Bölgeye dair tasavvurun toprak kazanma gibi bir motivasyonu olması, bir tasavvur olmamasından bile daha vahim bana kalırsa. Dolayısıyla fetihçi güruhun kafası da bana göre değil.
Ne olmalıydı? ABD ve Rusya’nın bölgedeki nüfuzunu azaltacak, yerli toplumların kendi kaderleri üzerinde daha çok söz sahibi olmalarını hedefleyen bir tasavvurun, hem Türkiye, hem bölge ve hatta hem de ABD ve Rusya için iyi olacağını düşünüyordum/düşünüyorum.
Şu son birkaç günde olup bitenler, öyle görünüyor ki, bölgede ABD ve Rusya’nın nüfuzunun, zayıflamak bir yana pekiştiğine işaret ediyor. Aralarında bir mutabakat olduğunu zannettiğimi çok uzun süredir söylüyorum. Öyle görünüyor ki, kendilerinden başka kimsenin bilmediği o mutabakat çerçevesinde, olabildiği ölçüde kırıp dökmeden yol almaya çalışıyorlar. Ve alıyorlar.
Yine öyle görünüyor ki bu süreçte Erdoğan, Türkiye’nin hem ABD ve hem de Rusya’nın taşeronluğunu almasını sağladı. Başarı mı? Kendi tasavvuru açısından şüphesiz başarı. Ama hem ABD’nin ve hem de Rusya’nın, ta başından beri, zaten böyle bir Türkiye’yi arzu ettiğini zannediyorum. Üstelik –bana kalırsa– bugün Türkiye’nin üstlendiği role karşılık daha yüksek kazançlar da sağlayabilirlerdi Türkiye’ye. Böyle bakınca ise ortada bir başarı yok gibi görünüyor.
Kimin ne kazanıp ne kaybettiğinden daha büyük mesele, geldiğimiz noktada hiçbir kazanç ve kaybın sürdürülebilir olmaması. Dün Putin ve Erdoğan Soçi’de uzun süren pazarlıklarını sürdürürken, CNN’de Amanpour’un misafiri Esper idi –veya Amanpour Esper’e misafir olmuştu.
Bende kalan tortu şu: ABD’de Trump karşıtı muhalefetin temel kaldıraçlarından biri Trump’ın son tasarruflarının Suriye’de Rusya’nın önünü açması. Gerçeklik böyle mi, önemi yok. Üzerine gidilen, kanırtılan çatlak, anlaşılan o ki, Trump ile Rusya arasındaki netameli bağlantı olacak. Yine dün CNN’in iddia ettiğine göre Trump’ın azledilmesi gerektiği konusundaki kamuoyu desteği yüzde 50’ye ulaşmış –birkaç ay önce yüzde 35 civarında iken.
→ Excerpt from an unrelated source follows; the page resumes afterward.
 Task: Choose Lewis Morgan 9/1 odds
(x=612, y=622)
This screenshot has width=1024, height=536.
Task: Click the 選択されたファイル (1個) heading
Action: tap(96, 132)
Yine görünen o ki, ABD’de muhalefet, Suriye’de Rusya’nın elinin güçlenmesi hikâyesini ABD kamuoyuna satmakta zorlandığı noktalarda, ahlaki bir payanda olarak, Türkiye’nin zavallı Kürtleri dövmesi ve Türkiye destekli güçlerin savaş suçları gibi faktörleri kullanıyor. Özellikle bu ikinci hususta el büyüteceklerini tahmin etmek zor değil.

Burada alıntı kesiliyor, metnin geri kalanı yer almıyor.